[SOURCE MATERIAL]
=== Begin Enclosure ===
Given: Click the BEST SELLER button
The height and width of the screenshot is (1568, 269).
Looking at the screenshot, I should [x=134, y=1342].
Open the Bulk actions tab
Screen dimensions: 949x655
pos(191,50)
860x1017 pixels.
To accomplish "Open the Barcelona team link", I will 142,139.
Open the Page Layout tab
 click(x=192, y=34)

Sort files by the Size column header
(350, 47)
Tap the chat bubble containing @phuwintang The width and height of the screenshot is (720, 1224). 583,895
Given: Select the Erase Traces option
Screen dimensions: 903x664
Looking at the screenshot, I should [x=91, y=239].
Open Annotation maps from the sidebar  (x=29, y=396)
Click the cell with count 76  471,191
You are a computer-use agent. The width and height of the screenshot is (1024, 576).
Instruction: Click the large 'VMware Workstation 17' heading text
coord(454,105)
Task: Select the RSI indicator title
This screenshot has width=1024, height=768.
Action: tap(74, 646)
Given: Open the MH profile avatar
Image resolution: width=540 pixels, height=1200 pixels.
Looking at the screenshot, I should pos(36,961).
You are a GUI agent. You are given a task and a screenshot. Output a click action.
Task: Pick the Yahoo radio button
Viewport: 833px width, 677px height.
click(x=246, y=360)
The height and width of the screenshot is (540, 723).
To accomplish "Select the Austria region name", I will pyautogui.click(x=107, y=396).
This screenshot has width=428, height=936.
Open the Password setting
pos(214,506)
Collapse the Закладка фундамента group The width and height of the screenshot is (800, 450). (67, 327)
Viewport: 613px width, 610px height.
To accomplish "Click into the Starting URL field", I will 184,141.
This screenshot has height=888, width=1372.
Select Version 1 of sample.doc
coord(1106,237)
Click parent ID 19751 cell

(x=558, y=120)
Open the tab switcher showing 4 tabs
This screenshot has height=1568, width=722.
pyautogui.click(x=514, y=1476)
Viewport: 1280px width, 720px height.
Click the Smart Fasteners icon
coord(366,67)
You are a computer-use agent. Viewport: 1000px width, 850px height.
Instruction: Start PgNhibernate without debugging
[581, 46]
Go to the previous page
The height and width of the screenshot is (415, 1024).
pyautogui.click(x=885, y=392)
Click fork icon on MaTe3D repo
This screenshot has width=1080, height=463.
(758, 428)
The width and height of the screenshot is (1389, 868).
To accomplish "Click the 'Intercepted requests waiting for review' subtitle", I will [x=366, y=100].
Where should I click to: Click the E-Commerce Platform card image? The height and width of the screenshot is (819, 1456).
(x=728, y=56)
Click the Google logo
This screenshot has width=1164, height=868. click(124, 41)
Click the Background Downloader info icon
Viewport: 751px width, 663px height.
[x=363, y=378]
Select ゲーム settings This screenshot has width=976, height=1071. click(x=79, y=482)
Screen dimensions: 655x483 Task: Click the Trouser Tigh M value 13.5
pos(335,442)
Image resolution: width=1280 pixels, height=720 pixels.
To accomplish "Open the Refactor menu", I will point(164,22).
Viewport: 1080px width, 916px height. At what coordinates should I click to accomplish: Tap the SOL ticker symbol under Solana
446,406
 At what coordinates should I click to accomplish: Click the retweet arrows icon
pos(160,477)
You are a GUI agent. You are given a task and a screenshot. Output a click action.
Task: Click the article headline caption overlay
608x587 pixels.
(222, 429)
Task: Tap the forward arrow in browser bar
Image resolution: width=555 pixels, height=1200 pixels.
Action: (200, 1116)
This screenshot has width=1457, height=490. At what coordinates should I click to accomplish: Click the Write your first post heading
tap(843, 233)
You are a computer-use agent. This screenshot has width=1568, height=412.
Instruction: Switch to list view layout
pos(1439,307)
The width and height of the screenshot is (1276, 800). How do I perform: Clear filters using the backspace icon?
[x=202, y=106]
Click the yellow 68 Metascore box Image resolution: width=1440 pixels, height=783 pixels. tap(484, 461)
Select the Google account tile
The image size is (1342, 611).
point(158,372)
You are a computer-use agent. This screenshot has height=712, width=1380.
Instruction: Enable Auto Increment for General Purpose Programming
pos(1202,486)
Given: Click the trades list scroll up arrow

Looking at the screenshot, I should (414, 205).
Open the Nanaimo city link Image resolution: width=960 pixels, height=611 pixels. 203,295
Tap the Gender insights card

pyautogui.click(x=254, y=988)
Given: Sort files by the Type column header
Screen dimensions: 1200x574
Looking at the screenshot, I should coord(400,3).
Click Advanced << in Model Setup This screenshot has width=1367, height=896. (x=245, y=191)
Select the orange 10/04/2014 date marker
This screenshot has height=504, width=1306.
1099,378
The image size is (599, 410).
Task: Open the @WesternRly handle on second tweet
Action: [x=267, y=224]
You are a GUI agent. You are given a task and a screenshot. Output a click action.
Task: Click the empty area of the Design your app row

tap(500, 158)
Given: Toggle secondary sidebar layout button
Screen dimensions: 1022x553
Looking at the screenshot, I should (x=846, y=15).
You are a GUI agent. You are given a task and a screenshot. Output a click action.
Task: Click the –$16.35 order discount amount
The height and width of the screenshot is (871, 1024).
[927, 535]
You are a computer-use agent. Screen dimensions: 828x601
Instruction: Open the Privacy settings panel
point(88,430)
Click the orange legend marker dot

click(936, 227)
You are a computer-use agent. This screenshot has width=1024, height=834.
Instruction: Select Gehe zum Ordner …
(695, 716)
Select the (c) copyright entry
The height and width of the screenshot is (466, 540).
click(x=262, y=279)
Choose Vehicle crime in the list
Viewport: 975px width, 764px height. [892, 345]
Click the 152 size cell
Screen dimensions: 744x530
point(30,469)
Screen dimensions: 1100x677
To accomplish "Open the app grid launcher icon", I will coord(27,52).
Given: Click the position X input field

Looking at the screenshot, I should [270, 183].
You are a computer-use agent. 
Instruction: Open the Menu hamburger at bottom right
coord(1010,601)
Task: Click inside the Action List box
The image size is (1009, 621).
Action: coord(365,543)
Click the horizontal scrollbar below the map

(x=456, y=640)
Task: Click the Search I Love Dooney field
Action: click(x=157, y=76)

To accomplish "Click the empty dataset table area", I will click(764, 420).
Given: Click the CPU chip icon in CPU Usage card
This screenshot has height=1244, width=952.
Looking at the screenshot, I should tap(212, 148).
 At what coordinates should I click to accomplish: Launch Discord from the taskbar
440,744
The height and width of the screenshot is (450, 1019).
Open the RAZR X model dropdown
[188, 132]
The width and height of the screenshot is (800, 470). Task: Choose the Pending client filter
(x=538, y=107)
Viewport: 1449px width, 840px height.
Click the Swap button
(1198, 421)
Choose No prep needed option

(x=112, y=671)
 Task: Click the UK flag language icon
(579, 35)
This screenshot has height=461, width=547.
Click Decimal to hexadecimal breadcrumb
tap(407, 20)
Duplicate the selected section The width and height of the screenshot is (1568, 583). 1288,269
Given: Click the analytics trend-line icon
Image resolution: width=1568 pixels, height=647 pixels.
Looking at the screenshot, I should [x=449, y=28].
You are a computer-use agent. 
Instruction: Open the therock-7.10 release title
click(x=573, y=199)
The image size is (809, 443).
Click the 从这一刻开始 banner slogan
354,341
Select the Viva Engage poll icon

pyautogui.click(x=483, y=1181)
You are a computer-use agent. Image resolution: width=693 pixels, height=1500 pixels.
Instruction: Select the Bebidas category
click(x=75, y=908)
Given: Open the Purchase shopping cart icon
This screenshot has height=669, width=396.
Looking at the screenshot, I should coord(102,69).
=== End Enclosure ===
Transcribe, exactly and completely, all of the entries.

Given: Click the BEST SELLER button
The height and width of the screenshot is (1568, 269).
Looking at the screenshot, I should [x=134, y=1342].
Open the Bulk actions tab
Screen dimensions: 949x655
pos(191,50)
860x1017 pixels.
To accomplish "Open the Barcelona team link", I will 142,139.
Open the Page Layout tab
 click(x=192, y=34)

Sort files by the Size column header
(350, 47)
Tap the chat bubble containing @phuwintang The width and height of the screenshot is (720, 1224). 583,895
Given: Select the Erase Traces option
Screen dimensions: 903x664
Looking at the screenshot, I should [x=91, y=239].
Open Annotation maps from the sidebar  (x=29, y=396)
Click the cell with count 76  471,191
You are a computer-use agent. The width and height of the screenshot is (1024, 576).
Instruction: Click the large 'VMware Workstation 17' heading text
coord(454,105)
Task: Select the RSI indicator title
This screenshot has width=1024, height=768.
Action: tap(74, 646)
Given: Open the MH profile avatar
Image resolution: width=540 pixels, height=1200 pixels.
Looking at the screenshot, I should pos(36,961).
You are a GUI agent. You are given a task and a screenshot. Output a click action.
Task: Pick the Yahoo radio button
Viewport: 833px width, 677px height.
click(x=246, y=360)
The height and width of the screenshot is (540, 723).
To accomplish "Select the Austria region name", I will pyautogui.click(x=107, y=396).
This screenshot has width=428, height=936.
Open the Password setting
pos(214,506)
Collapse the Закладка фундамента group The width and height of the screenshot is (800, 450). (67, 327)
Viewport: 613px width, 610px height.
To accomplish "Click into the Starting URL field", I will 184,141.
This screenshot has height=888, width=1372.
Select Version 1 of sample.doc
coord(1106,237)
Click parent ID 19751 cell

(x=558, y=120)
Open the tab switcher showing 4 tabs
This screenshot has height=1568, width=722.
pyautogui.click(x=514, y=1476)
Viewport: 1280px width, 720px height.
Click the Smart Fasteners icon
coord(366,67)
You are a computer-use agent. Viewport: 1000px width, 850px height.
Instruction: Start PgNhibernate without debugging
[581, 46]
Go to the previous page
The height and width of the screenshot is (415, 1024).
pyautogui.click(x=885, y=392)
Click fork icon on MaTe3D repo
This screenshot has width=1080, height=463.
(758, 428)
The width and height of the screenshot is (1389, 868).
To accomplish "Click the 'Intercepted requests waiting for review' subtitle", I will [x=366, y=100].
Where should I click to: Click the E-Commerce Platform card image? The height and width of the screenshot is (819, 1456).
(x=728, y=56)
Click the Google logo
This screenshot has width=1164, height=868. click(124, 41)
Click the Background Downloader info icon
Viewport: 751px width, 663px height.
[x=363, y=378]
Select ゲーム settings This screenshot has width=976, height=1071. click(x=79, y=482)
Screen dimensions: 655x483 Task: Click the Trouser Tigh M value 13.5
pos(335,442)
Image resolution: width=1280 pixels, height=720 pixels.
To accomplish "Open the Refactor menu", I will point(164,22).
Viewport: 1080px width, 916px height. At what coordinates should I click to accomplish: Tap the SOL ticker symbol under Solana
446,406
 At what coordinates should I click to accomplish: Click the retweet arrows icon
pos(160,477)
You are a GUI agent. You are given a task and a screenshot. Output a click action.
Task: Click the article headline caption overlay
608x587 pixels.
(222, 429)
Task: Tap the forward arrow in browser bar
Image resolution: width=555 pixels, height=1200 pixels.
Action: (200, 1116)
This screenshot has width=1457, height=490. At what coordinates should I click to accomplish: Click the Write your first post heading
tap(843, 233)
You are a computer-use agent. This screenshot has width=1568, height=412.
Instruction: Switch to list view layout
pos(1439,307)
The width and height of the screenshot is (1276, 800). How do I perform: Clear filters using the backspace icon?
[x=202, y=106]
Click the yellow 68 Metascore box Image resolution: width=1440 pixels, height=783 pixels. tap(484, 461)
Select the Google account tile
The image size is (1342, 611).
point(158,372)
You are a computer-use agent. This screenshot has height=712, width=1380.
Instruction: Enable Auto Increment for General Purpose Programming
pos(1202,486)
Given: Click the trades list scroll up arrow

Looking at the screenshot, I should (414, 205).
Open the Nanaimo city link Image resolution: width=960 pixels, height=611 pixels. 203,295
Tap the Gender insights card

pyautogui.click(x=254, y=988)
Given: Sort files by the Type column header
Screen dimensions: 1200x574
Looking at the screenshot, I should coord(400,3).
Click Advanced << in Model Setup This screenshot has width=1367, height=896. (x=245, y=191)
Select the orange 10/04/2014 date marker
This screenshot has height=504, width=1306.
1099,378
The image size is (599, 410).
Task: Open the @WesternRly handle on second tweet
Action: [x=267, y=224]
You are a GUI agent. You are given a task and a screenshot. Output a click action.
Task: Click the empty area of the Design your app row

tap(500, 158)
Given: Toggle secondary sidebar layout button
Screen dimensions: 1022x553
Looking at the screenshot, I should (x=846, y=15).
You are a GUI agent. You are given a task and a screenshot. Output a click action.
Task: Click the –$16.35 order discount amount
The height and width of the screenshot is (871, 1024).
[927, 535]
You are a computer-use agent. Screen dimensions: 828x601
Instruction: Open the Privacy settings panel
point(88,430)
Click the orange legend marker dot

click(936, 227)
You are a computer-use agent. This screenshot has width=1024, height=834.
Instruction: Select Gehe zum Ordner …
(695, 716)
Select the (c) copyright entry
The height and width of the screenshot is (466, 540).
click(x=262, y=279)
Choose Vehicle crime in the list
Viewport: 975px width, 764px height. [892, 345]
Click the 152 size cell
Screen dimensions: 744x530
point(30,469)
Screen dimensions: 1100x677
To accomplish "Open the app grid launcher icon", I will coord(27,52).
Given: Click the position X input field

Looking at the screenshot, I should [270, 183].
You are a computer-use agent. 
Instruction: Open the Menu hamburger at bottom right
coord(1010,601)
Task: Click inside the Action List box
The image size is (1009, 621).
Action: coord(365,543)
Click the horizontal scrollbar below the map

(x=456, y=640)
Task: Click the Search I Love Dooney field
Action: click(x=157, y=76)

To accomplish "Click the empty dataset table area", I will click(764, 420).
Given: Click the CPU chip icon in CPU Usage card
This screenshot has height=1244, width=952.
Looking at the screenshot, I should tap(212, 148).
 At what coordinates should I click to accomplish: Launch Discord from the taskbar
440,744
The height and width of the screenshot is (450, 1019).
Open the RAZR X model dropdown
[188, 132]
The width and height of the screenshot is (800, 470). Task: Choose the Pending client filter
(x=538, y=107)
Viewport: 1449px width, 840px height.
Click the Swap button
(1198, 421)
Choose No prep needed option

(x=112, y=671)
 Task: Click the UK flag language icon
(579, 35)
This screenshot has height=461, width=547.
Click Decimal to hexadecimal breadcrumb
tap(407, 20)
Duplicate the selected section The width and height of the screenshot is (1568, 583). 1288,269
Given: Click the analytics trend-line icon
Image resolution: width=1568 pixels, height=647 pixels.
Looking at the screenshot, I should [x=449, y=28].
You are a computer-use agent. 
Instruction: Open the therock-7.10 release title
click(x=573, y=199)
The image size is (809, 443).
Click the 从这一刻开始 banner slogan
354,341
Select the Viva Engage poll icon

pyautogui.click(x=483, y=1181)
You are a computer-use agent. Image resolution: width=693 pixels, height=1500 pixels.
Instruction: Select the Bebidas category
click(x=75, y=908)
Given: Open the Purchase shopping cart icon
This screenshot has height=669, width=396.
Looking at the screenshot, I should coord(102,69).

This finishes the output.